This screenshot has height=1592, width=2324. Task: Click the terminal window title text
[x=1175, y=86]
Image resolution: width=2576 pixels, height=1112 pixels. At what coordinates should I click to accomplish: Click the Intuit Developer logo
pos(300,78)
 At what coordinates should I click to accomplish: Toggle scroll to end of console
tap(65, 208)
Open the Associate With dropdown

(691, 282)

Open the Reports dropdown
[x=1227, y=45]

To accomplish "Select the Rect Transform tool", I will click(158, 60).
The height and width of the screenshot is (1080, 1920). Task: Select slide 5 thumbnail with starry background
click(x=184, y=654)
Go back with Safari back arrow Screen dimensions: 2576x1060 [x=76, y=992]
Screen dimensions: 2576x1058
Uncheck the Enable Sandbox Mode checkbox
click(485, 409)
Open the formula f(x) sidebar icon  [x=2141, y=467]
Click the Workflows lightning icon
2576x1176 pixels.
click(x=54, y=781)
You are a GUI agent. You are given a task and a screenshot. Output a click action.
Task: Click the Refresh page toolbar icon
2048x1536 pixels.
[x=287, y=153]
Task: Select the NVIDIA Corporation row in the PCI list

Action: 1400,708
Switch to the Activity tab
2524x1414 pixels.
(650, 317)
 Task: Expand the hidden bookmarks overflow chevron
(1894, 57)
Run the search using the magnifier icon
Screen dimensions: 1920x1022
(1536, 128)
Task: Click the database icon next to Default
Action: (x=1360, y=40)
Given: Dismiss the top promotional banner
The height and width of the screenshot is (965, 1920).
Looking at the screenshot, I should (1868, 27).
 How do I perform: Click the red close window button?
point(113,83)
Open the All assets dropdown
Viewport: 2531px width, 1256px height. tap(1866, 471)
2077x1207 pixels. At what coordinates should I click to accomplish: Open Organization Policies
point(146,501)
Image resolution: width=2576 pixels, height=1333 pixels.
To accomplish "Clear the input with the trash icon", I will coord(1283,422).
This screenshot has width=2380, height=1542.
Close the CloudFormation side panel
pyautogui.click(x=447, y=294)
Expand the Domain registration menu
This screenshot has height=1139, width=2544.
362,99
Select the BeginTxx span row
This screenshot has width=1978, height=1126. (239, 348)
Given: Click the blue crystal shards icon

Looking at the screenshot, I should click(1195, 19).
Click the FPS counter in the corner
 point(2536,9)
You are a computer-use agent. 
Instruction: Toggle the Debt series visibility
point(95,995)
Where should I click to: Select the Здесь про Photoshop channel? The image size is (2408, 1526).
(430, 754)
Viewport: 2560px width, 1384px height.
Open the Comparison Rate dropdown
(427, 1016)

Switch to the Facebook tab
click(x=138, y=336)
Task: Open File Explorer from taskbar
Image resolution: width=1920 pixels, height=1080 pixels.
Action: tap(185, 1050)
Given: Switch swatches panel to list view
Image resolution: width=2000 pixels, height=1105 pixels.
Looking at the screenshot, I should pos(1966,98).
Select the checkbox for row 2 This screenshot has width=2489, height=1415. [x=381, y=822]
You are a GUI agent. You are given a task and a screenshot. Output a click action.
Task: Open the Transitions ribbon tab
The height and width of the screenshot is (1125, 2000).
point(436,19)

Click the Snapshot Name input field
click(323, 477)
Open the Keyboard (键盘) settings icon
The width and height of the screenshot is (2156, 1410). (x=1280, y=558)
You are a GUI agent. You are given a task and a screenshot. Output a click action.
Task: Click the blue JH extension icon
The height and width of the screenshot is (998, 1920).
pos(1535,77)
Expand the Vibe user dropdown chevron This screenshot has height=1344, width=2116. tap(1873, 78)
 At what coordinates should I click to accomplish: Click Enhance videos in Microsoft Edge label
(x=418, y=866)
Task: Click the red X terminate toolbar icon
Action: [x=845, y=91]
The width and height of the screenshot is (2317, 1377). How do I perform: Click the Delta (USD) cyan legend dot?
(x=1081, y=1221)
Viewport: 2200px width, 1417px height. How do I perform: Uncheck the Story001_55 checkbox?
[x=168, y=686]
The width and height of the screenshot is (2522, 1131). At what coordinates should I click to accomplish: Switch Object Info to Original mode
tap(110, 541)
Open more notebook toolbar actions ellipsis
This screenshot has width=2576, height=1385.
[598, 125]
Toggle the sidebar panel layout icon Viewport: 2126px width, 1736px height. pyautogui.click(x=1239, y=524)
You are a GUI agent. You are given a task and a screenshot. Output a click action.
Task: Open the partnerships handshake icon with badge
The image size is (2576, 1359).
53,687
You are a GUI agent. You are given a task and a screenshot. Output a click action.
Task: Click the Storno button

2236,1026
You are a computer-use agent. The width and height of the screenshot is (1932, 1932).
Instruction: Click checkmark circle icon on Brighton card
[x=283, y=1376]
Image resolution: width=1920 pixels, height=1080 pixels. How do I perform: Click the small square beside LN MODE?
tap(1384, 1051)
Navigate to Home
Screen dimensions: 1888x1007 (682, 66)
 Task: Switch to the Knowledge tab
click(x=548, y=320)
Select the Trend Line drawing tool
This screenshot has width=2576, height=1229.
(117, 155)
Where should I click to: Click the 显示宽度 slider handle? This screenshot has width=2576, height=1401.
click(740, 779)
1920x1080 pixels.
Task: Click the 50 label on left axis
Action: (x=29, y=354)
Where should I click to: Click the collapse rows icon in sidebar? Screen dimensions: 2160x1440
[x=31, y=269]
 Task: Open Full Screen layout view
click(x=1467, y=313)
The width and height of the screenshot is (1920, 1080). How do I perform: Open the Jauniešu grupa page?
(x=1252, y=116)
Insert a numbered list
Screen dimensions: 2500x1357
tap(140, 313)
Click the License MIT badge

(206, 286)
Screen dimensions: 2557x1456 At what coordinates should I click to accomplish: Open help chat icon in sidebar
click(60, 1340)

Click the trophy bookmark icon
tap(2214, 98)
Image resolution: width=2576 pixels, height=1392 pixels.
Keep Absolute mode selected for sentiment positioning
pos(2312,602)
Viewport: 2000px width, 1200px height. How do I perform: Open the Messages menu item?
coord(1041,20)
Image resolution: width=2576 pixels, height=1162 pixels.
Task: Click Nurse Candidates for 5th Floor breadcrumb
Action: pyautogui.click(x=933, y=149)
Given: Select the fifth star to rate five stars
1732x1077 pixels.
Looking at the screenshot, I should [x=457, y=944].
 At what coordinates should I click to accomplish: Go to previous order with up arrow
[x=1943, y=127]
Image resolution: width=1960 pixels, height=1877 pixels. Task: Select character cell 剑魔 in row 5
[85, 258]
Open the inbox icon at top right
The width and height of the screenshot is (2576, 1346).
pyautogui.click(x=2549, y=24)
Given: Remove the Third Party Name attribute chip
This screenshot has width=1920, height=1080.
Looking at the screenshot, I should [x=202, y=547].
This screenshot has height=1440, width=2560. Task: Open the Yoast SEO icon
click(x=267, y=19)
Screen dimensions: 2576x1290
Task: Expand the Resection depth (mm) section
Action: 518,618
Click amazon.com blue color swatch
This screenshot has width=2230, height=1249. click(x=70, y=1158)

· · ·

* [Assignment]
Set down every entry exactly as it appears.

* [Exercise answer]
This screenshot has height=1592, width=2324. Task: Click the terminal window title text
[x=1175, y=86]
Image resolution: width=2576 pixels, height=1112 pixels. At what coordinates should I click to accomplish: Click the Intuit Developer logo
pos(300,78)
 At what coordinates should I click to accomplish: Toggle scroll to end of console
tap(65, 208)
Open the Associate With dropdown

(691, 282)

Open the Reports dropdown
[x=1227, y=45]

To accomplish "Select the Rect Transform tool", I will click(158, 60).
The height and width of the screenshot is (1080, 1920). Task: Select slide 5 thumbnail with starry background
click(x=184, y=654)
Go back with Safari back arrow Screen dimensions: 2576x1060 [x=76, y=992]
Screen dimensions: 2576x1058
Uncheck the Enable Sandbox Mode checkbox
click(485, 409)
Open the formula f(x) sidebar icon  [x=2141, y=467]
Click the Workflows lightning icon
2576x1176 pixels.
click(x=54, y=781)
You are a GUI agent. You are given a task and a screenshot. Output a click action.
Task: Click the Refresh page toolbar icon
2048x1536 pixels.
[x=287, y=153]
Task: Select the NVIDIA Corporation row in the PCI list

Action: 1400,708
Switch to the Activity tab
2524x1414 pixels.
(650, 317)
 Task: Expand the hidden bookmarks overflow chevron
(1894, 57)
Run the search using the magnifier icon
Screen dimensions: 1920x1022
(1536, 128)
Task: Click the database icon next to Default
Action: (x=1360, y=40)
Given: Dismiss the top promotional banner
The height and width of the screenshot is (965, 1920).
Looking at the screenshot, I should (1868, 27).
 How do I perform: Click the red close window button?
point(113,83)
Open the All assets dropdown
Viewport: 2531px width, 1256px height. tap(1866, 471)
2077x1207 pixels. At what coordinates should I click to accomplish: Open Organization Policies
point(146,501)
Image resolution: width=2576 pixels, height=1333 pixels.
To accomplish "Clear the input with the trash icon", I will coord(1283,422).
This screenshot has width=2380, height=1542.
Close the CloudFormation side panel
pyautogui.click(x=447, y=294)
Expand the Domain registration menu
This screenshot has height=1139, width=2544.
362,99
Select the BeginTxx span row
This screenshot has width=1978, height=1126. (239, 348)
Given: Click the blue crystal shards icon

Looking at the screenshot, I should click(1195, 19).
Click the FPS counter in the corner
 point(2536,9)
You are a computer-use agent. 
Instruction: Toggle the Debt series visibility
point(95,995)
Where should I click to: Select the Здесь про Photoshop channel? The image size is (2408, 1526).
(430, 754)
Viewport: 2560px width, 1384px height.
Open the Comparison Rate dropdown
(427, 1016)

Switch to the Facebook tab
click(x=138, y=336)
Task: Open File Explorer from taskbar
Image resolution: width=1920 pixels, height=1080 pixels.
Action: tap(185, 1050)
Given: Switch swatches panel to list view
Image resolution: width=2000 pixels, height=1105 pixels.
Looking at the screenshot, I should pos(1966,98).
Select the checkbox for row 2 This screenshot has width=2489, height=1415. [x=381, y=822]
You are a GUI agent. You are given a task and a screenshot. Output a click action.
Task: Open the Transitions ribbon tab
The height and width of the screenshot is (1125, 2000).
point(436,19)

Click the Snapshot Name input field
click(323, 477)
Open the Keyboard (键盘) settings icon
The width and height of the screenshot is (2156, 1410). (x=1280, y=558)
You are a GUI agent. You are given a task and a screenshot. Output a click action.
Task: Click the blue JH extension icon
The height and width of the screenshot is (998, 1920).
pos(1535,77)
Expand the Vibe user dropdown chevron This screenshot has height=1344, width=2116. tap(1873, 78)
 At what coordinates should I click to accomplish: Click Enhance videos in Microsoft Edge label
(x=418, y=866)
Task: Click the red X terminate toolbar icon
Action: [x=845, y=91]
The width and height of the screenshot is (2317, 1377). How do I perform: Click the Delta (USD) cyan legend dot?
(x=1081, y=1221)
Viewport: 2200px width, 1417px height. How do I perform: Uncheck the Story001_55 checkbox?
[x=168, y=686]
The width and height of the screenshot is (2522, 1131). At what coordinates should I click to accomplish: Switch Object Info to Original mode
tap(110, 541)
Open more notebook toolbar actions ellipsis
This screenshot has width=2576, height=1385.
[598, 125]
Toggle the sidebar panel layout icon Viewport: 2126px width, 1736px height. pyautogui.click(x=1239, y=524)
You are a GUI agent. You are given a task and a screenshot. Output a click action.
Task: Open the partnerships handshake icon with badge
The image size is (2576, 1359).
53,687
You are a GUI agent. You are given a task and a screenshot. Output a click action.
Task: Click the Storno button

2236,1026
You are a computer-use agent. The width and height of the screenshot is (1932, 1932).
Instruction: Click checkmark circle icon on Brighton card
[x=283, y=1376]
Image resolution: width=1920 pixels, height=1080 pixels. How do I perform: Click the small square beside LN MODE?
tap(1384, 1051)
Navigate to Home
Screen dimensions: 1888x1007 (682, 66)
 Task: Switch to the Knowledge tab
click(x=548, y=320)
Select the Trend Line drawing tool
This screenshot has width=2576, height=1229.
(117, 155)
Where should I click to: Click the 显示宽度 slider handle? This screenshot has width=2576, height=1401.
click(740, 779)
1920x1080 pixels.
Task: Click the 50 label on left axis
Action: (x=29, y=354)
Where should I click to: Click the collapse rows icon in sidebar? Screen dimensions: 2160x1440
[x=31, y=269]
 Task: Open Full Screen layout view
click(x=1467, y=313)
The width and height of the screenshot is (1920, 1080). How do I perform: Open the Jauniešu grupa page?
(x=1252, y=116)
Insert a numbered list
Screen dimensions: 2500x1357
tap(140, 313)
Click the License MIT badge

(206, 286)
Screen dimensions: 2557x1456 At what coordinates should I click to accomplish: Open help chat icon in sidebar
click(60, 1340)

Click the trophy bookmark icon
tap(2214, 98)
Image resolution: width=2576 pixels, height=1392 pixels.
Keep Absolute mode selected for sentiment positioning
pos(2312,602)
Viewport: 2000px width, 1200px height. How do I perform: Open the Messages menu item?
coord(1041,20)
Image resolution: width=2576 pixels, height=1162 pixels.
Task: Click Nurse Candidates for 5th Floor breadcrumb
Action: pyautogui.click(x=933, y=149)
Given: Select the fifth star to rate five stars
1732x1077 pixels.
Looking at the screenshot, I should [x=457, y=944].
 At what coordinates should I click to accomplish: Go to previous order with up arrow
[x=1943, y=127]
Image resolution: width=1960 pixels, height=1877 pixels. Task: Select character cell 剑魔 in row 5
[85, 258]
Open the inbox icon at top right
The width and height of the screenshot is (2576, 1346).
pyautogui.click(x=2549, y=24)
Given: Remove the Third Party Name attribute chip
This screenshot has width=1920, height=1080.
Looking at the screenshot, I should [x=202, y=547].
This screenshot has height=1440, width=2560. Task: Open the Yoast SEO icon
click(x=267, y=19)
Screen dimensions: 2576x1290
Task: Expand the Resection depth (mm) section
Action: 518,618
Click amazon.com blue color swatch
This screenshot has width=2230, height=1249. click(x=70, y=1158)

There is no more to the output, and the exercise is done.